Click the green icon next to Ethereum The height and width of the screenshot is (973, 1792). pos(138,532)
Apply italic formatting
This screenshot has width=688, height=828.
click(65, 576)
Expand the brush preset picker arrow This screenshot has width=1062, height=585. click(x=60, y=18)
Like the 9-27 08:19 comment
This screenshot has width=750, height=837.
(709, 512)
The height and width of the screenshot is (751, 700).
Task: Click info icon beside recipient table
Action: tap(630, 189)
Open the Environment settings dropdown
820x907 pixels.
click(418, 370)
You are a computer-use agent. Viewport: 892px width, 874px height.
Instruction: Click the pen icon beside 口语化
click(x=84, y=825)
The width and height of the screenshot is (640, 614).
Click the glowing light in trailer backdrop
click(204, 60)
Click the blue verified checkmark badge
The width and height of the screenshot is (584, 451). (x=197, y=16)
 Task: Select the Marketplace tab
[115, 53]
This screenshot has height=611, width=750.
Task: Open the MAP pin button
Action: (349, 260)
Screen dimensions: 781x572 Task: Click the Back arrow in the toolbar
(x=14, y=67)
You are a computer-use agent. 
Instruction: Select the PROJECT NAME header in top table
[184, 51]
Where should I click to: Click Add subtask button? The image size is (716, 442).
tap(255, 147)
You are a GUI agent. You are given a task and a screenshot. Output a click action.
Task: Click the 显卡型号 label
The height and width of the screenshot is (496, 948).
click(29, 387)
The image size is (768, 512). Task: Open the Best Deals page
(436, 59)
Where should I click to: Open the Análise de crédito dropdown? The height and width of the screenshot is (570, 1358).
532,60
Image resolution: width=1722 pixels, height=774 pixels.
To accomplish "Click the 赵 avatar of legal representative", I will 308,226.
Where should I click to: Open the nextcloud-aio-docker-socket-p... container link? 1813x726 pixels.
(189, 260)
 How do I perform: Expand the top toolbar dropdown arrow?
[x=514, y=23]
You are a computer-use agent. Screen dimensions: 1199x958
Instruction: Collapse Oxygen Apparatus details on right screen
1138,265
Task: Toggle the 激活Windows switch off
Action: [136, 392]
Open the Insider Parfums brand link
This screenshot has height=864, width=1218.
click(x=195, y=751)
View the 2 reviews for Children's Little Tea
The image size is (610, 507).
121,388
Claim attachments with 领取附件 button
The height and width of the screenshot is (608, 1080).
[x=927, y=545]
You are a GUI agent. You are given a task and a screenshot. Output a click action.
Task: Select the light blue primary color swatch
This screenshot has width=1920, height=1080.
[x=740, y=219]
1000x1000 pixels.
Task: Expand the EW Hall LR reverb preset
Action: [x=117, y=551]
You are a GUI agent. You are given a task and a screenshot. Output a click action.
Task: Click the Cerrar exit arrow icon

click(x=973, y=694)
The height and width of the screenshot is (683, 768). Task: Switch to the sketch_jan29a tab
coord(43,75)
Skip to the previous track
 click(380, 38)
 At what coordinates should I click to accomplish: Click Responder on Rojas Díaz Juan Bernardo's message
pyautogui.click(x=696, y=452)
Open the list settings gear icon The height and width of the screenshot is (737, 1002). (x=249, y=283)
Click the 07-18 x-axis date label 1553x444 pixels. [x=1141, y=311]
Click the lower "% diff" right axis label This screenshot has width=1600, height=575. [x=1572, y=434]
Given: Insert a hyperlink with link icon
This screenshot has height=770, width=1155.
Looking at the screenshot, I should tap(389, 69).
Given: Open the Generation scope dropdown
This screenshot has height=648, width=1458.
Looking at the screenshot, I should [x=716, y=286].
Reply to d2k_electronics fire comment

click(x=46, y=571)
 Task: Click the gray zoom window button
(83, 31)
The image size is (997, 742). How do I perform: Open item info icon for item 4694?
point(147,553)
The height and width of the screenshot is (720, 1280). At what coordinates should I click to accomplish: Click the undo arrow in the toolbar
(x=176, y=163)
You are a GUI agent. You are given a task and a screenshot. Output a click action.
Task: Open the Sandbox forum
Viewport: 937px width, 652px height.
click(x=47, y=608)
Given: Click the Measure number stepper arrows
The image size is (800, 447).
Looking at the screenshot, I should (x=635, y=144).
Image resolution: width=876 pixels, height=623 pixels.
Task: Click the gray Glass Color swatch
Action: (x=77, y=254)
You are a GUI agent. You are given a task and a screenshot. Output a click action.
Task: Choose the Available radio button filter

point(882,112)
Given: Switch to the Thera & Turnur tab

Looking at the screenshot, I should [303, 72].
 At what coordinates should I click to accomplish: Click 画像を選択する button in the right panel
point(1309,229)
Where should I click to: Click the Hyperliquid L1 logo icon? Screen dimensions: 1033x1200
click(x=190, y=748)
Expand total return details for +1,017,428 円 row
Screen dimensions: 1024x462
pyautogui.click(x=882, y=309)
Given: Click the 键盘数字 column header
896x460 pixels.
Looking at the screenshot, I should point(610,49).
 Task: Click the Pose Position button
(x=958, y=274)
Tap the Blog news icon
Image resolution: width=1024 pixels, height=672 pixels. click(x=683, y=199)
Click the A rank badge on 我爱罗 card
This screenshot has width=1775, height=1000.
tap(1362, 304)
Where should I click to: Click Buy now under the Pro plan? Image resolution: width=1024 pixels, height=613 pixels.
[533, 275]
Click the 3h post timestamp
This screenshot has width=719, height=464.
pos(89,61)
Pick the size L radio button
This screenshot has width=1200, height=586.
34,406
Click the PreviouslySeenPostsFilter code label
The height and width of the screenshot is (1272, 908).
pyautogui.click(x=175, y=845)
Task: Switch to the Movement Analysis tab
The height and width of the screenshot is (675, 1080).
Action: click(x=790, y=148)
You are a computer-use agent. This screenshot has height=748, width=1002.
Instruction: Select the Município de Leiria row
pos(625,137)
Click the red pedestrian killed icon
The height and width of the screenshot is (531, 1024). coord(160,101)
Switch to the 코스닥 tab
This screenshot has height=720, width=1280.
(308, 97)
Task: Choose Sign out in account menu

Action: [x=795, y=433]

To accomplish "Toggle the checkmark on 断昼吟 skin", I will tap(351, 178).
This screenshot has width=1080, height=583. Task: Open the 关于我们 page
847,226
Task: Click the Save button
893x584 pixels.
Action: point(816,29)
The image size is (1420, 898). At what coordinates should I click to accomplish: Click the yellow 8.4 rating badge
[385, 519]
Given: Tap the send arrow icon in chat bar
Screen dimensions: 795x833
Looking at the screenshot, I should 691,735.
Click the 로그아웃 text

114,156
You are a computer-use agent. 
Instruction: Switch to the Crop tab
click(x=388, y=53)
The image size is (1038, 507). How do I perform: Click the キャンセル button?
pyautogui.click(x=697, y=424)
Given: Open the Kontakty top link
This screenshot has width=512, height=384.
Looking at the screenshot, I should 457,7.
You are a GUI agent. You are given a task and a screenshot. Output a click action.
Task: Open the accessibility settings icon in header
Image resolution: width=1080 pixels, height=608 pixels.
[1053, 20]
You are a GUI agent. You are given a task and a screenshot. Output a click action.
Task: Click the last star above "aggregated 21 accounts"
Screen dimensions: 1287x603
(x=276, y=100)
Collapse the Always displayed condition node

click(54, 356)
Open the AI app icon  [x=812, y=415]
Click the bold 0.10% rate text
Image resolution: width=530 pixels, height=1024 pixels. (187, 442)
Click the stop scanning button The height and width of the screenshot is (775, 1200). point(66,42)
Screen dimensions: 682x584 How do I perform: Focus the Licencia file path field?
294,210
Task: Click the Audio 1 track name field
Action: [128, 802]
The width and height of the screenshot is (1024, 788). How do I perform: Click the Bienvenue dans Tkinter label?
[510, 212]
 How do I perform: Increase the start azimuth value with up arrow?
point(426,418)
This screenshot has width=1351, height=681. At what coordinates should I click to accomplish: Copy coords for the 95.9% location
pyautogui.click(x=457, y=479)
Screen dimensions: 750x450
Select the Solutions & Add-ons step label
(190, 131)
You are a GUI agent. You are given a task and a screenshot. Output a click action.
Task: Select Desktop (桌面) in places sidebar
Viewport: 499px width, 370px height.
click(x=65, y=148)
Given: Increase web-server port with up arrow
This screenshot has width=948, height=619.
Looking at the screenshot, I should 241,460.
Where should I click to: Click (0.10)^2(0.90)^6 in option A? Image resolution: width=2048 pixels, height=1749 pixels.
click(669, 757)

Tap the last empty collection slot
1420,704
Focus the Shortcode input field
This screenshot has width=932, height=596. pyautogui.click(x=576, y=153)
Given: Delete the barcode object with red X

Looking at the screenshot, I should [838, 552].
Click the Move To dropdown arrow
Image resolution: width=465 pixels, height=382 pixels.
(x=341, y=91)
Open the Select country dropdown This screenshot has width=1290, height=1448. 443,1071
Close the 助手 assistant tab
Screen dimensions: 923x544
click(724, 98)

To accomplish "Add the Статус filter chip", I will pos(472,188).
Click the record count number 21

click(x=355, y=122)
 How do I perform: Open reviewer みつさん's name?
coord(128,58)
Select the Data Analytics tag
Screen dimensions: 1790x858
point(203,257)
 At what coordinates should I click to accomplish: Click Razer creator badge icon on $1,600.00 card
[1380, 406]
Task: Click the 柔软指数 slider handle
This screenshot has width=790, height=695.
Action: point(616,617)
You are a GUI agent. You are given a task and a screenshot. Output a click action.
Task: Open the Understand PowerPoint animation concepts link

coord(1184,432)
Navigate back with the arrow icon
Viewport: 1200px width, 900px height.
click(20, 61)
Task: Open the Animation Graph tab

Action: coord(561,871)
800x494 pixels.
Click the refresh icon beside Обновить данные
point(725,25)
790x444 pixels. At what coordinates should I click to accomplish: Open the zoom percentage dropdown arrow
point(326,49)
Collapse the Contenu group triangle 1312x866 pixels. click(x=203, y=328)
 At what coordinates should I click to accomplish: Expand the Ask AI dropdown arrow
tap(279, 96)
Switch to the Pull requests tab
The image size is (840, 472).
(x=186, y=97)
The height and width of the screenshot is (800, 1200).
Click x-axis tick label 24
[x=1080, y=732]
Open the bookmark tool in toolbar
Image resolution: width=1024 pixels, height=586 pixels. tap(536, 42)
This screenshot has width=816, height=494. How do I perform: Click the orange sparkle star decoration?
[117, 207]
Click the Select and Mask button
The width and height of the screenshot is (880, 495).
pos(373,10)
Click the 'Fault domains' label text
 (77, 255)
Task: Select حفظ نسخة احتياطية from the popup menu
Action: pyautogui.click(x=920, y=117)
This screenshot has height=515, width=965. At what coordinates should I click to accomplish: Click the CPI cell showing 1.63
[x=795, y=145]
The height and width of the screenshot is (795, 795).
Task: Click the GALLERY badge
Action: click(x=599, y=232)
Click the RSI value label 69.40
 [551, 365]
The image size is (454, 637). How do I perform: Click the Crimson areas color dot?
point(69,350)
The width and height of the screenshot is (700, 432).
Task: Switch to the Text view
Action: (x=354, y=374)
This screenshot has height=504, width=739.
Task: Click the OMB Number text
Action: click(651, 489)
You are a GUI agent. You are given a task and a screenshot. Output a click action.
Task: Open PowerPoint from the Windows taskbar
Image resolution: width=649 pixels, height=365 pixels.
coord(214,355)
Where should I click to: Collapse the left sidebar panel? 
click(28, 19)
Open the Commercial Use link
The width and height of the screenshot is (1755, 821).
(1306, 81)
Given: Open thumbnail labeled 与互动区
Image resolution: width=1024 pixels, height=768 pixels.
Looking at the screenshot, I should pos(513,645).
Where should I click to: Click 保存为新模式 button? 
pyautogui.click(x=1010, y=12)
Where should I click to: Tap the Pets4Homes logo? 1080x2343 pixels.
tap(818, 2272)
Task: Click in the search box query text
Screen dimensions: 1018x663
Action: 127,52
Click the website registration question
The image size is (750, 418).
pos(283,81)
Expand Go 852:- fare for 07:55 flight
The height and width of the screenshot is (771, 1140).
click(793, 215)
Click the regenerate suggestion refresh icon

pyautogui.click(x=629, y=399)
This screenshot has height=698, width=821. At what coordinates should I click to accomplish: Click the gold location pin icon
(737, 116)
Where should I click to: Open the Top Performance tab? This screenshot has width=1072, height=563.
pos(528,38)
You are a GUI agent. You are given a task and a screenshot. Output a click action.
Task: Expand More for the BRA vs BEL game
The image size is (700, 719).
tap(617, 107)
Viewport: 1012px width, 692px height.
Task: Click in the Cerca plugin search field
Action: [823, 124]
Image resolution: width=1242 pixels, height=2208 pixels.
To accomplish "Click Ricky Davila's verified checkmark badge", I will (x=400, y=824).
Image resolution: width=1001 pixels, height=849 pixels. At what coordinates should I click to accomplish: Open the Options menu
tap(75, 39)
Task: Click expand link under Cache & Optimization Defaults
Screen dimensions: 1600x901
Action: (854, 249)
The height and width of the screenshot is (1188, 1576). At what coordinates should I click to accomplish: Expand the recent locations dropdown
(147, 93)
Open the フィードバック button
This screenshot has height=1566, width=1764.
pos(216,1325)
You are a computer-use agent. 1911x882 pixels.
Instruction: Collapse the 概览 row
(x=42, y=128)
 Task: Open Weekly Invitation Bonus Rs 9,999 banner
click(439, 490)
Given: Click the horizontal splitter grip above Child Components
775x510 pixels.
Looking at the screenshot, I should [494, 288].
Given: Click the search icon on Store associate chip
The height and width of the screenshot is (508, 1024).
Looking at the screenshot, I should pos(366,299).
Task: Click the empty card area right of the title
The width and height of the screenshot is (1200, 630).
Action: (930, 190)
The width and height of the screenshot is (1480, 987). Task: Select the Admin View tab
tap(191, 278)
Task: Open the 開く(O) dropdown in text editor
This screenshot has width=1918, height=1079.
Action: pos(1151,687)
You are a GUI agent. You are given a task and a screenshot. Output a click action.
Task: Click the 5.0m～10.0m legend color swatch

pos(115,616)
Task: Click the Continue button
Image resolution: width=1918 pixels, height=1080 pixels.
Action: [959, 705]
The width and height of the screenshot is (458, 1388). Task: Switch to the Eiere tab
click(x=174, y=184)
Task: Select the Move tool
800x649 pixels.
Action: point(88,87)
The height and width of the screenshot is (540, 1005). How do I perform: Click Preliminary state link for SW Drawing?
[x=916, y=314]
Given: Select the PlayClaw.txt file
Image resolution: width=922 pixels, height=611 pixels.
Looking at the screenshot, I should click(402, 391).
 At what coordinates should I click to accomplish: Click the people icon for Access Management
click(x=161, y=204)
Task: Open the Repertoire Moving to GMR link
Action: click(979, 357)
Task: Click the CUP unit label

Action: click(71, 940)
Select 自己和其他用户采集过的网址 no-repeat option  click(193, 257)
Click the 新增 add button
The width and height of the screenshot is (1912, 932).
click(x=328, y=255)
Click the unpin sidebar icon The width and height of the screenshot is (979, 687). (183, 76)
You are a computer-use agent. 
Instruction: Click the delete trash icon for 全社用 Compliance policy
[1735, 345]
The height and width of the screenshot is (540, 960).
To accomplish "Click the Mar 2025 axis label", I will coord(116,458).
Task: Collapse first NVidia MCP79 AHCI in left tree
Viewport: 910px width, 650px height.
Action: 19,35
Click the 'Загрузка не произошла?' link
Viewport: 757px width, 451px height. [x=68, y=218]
◇ ◇ ◇ ◇ ◇ ◇ ◇
- **Exercise**
Using the listing above, report each line that mentions the word "chip".

- **Answer to this problem**
To accomplish "Add the Статус filter chip", I will pos(472,188).
Given: Click the search icon on Store associate chip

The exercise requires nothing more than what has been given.